雛人形の違い

今週末は3月3日の雛祭りですね。「関西」と「関東」の違いを調べてみたいと思います!

雛人形には大きく分けて2種類あり、京都で作られる「京雛(きょうびな)」と、関東で作られる「関東雛(かんとうびな)」があります。関西では「京顔(きょうがん)」といって、目が切れ長で上品な表情の雛人形がよく見られます。 関東では、細い顔に目鼻立ちがハッキリとした、現代的な顔立ちなのが特徴的です。

関西と関東の大きな違いは、男雛と女雛を置く位置になります。関西では、向かって右側に男雛、左側に女雛を置くのが一般的になりますが、 関東では、向かって左側に男雛、右側に女雛を置く場合が多いです。
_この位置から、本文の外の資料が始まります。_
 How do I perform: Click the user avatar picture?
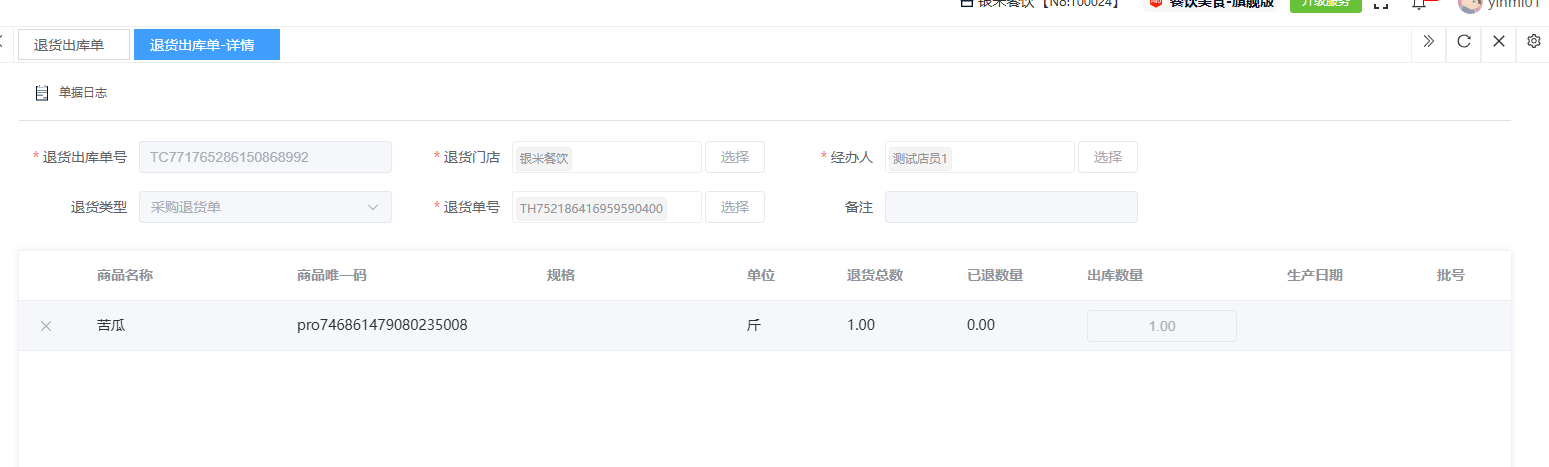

男雛と女雛の置き方が異なるのは、左右のどちらを上位と考えるかが異なるからです。 日本では古来より、「左方上位」といって、右と左なら、左の方が地位が高いという考え方がありました。関西ではこの風習が雛人形の配置にも反映されていると考えられています。 関東で向かって左側に男雛、右側に女雛を置くようになったのは、西洋由来の「右方上位」の考え方を取り入れたという経緯からだそうです。
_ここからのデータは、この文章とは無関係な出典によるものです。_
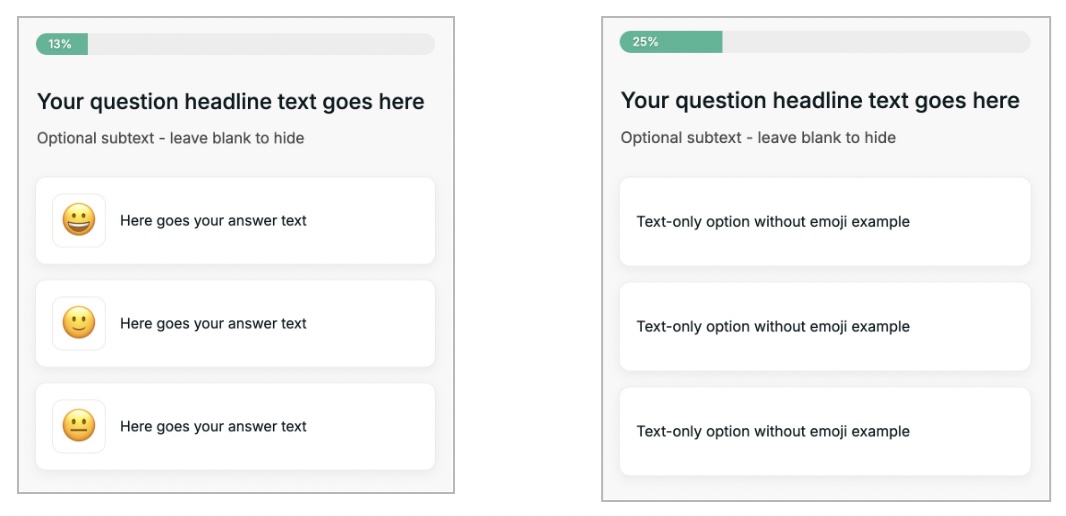Choose the third text-only answer option
1066x516 pixels.
[x=824, y=432]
関西と関東では、官女と仕丁の持ち物が異なります。それは二段目の三人官女と、五段目の3人の仕丁です。 関西の三人官女の雛人形は、正面から見て左側から、加えの銚子(お酒を注ぐための酒器)、嶋台(お飾り)、長柄銚子(お酒を注ぐための酒器)を持たせることが多く、 関東の三人官女は、正面から見て左側から、加えの銚子、三方(盃を乗せるためのお盆)、長柄銚子を持っています。また、五段目に飾る3人の仕丁には、関西だとほうき、ちり取り、くま手を持たせ、関東では台笠(日傘)、沓台(靴を置くための台)、立傘(袋に入れた柄が長い傘)を持たせることがあります。掃除道具を持っているか、お出かけのための道具を持っているかが、関西と関東の違いとなりますね。

みなさんは、三人官女の持ち物や、五段目の3人仕丁の持ち物の違いをご存知でしたか?ご自宅やお店などで、見かけることがあれば、ぜひチェックしてみていくださいね。